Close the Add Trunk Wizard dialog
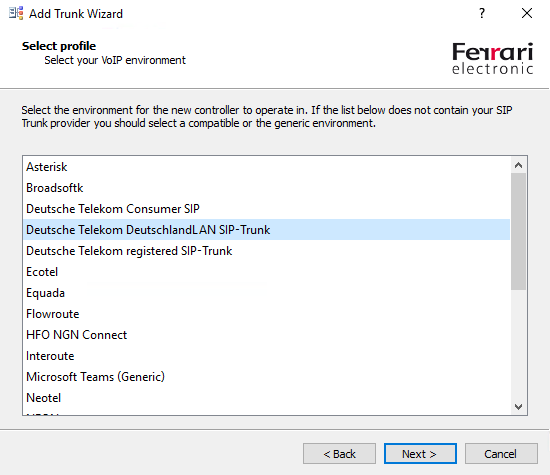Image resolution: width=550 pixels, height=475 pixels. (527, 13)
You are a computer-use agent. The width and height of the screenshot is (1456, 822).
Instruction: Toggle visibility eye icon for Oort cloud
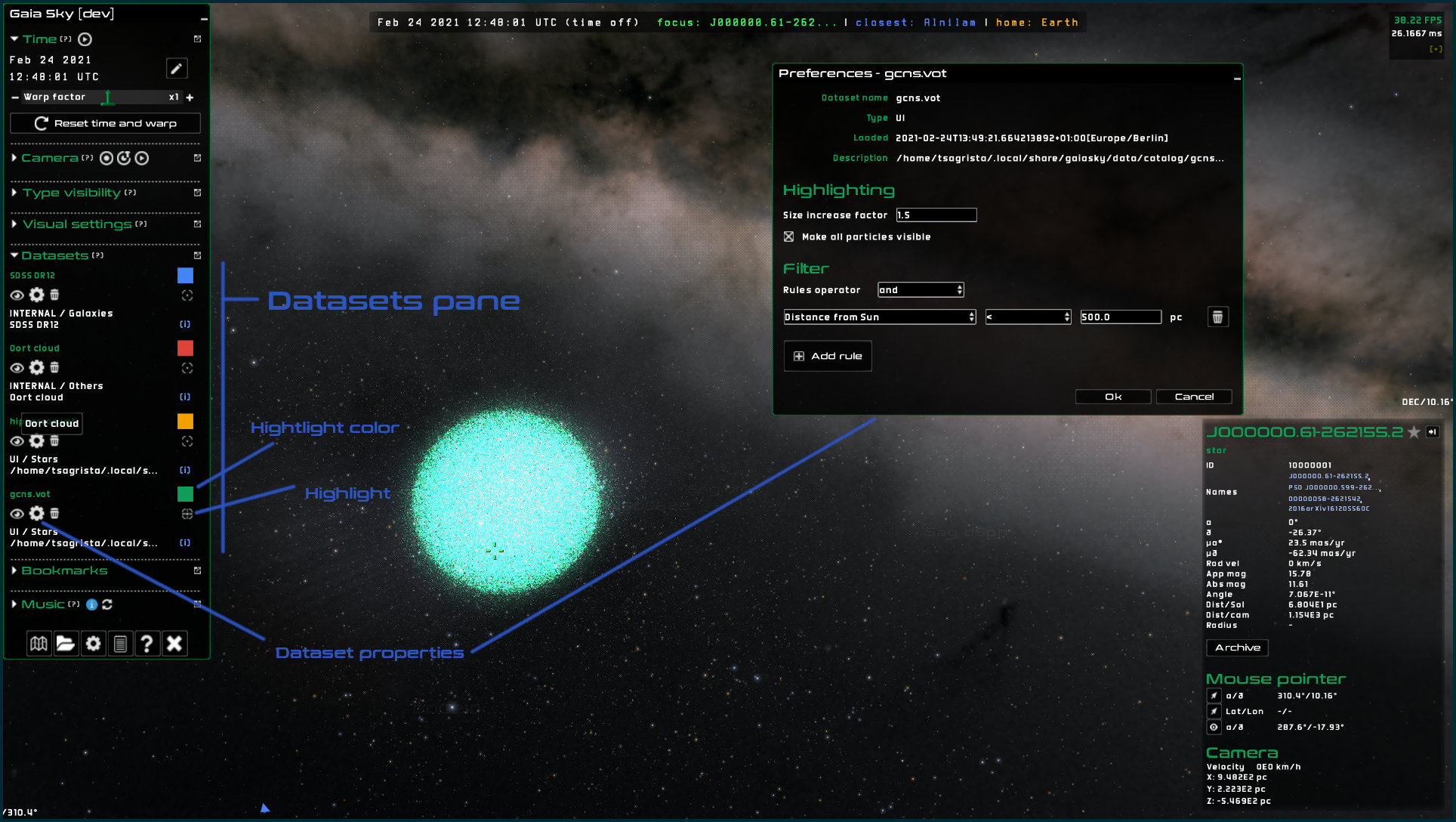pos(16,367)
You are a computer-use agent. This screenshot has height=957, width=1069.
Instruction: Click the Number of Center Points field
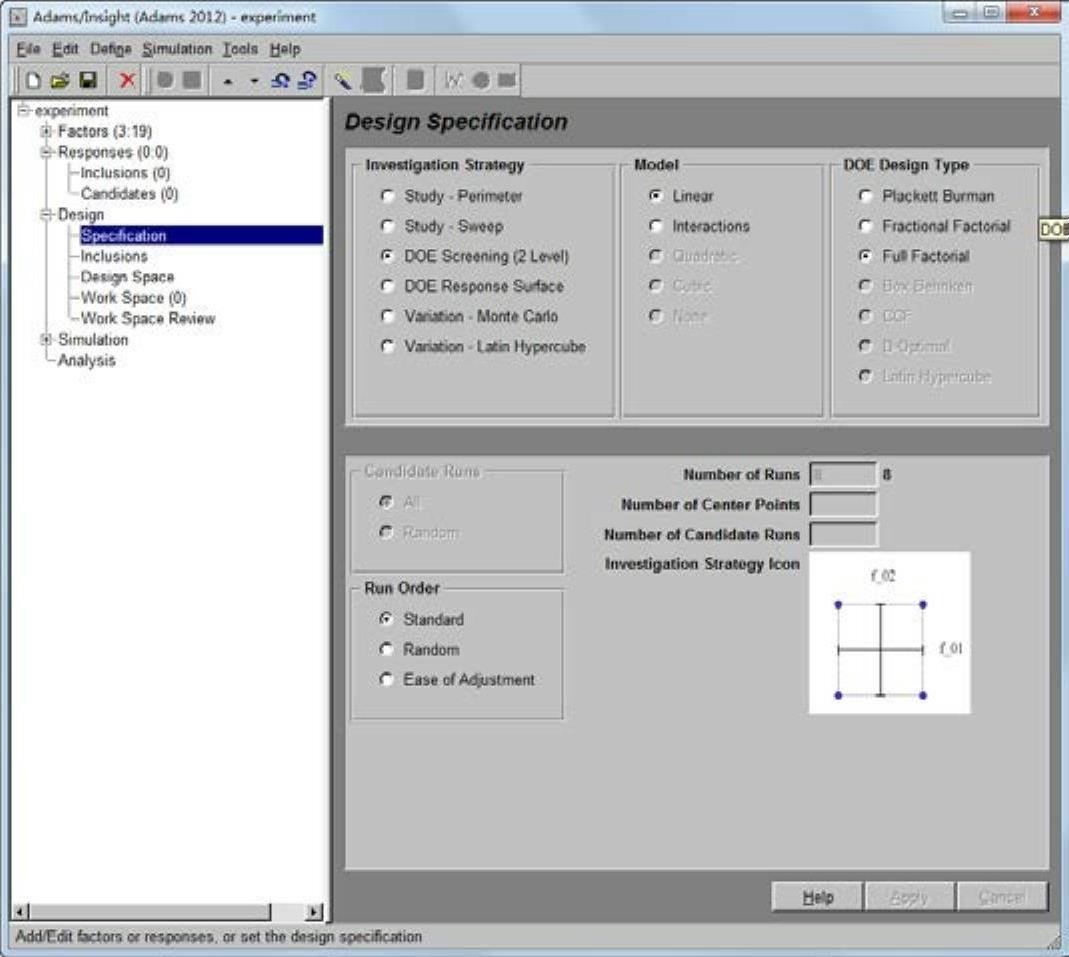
---
* _Assignment_: Within the listing above, count each line that holds the word "screenshot"; the answer is that number alone.

* _Result of this task_: 2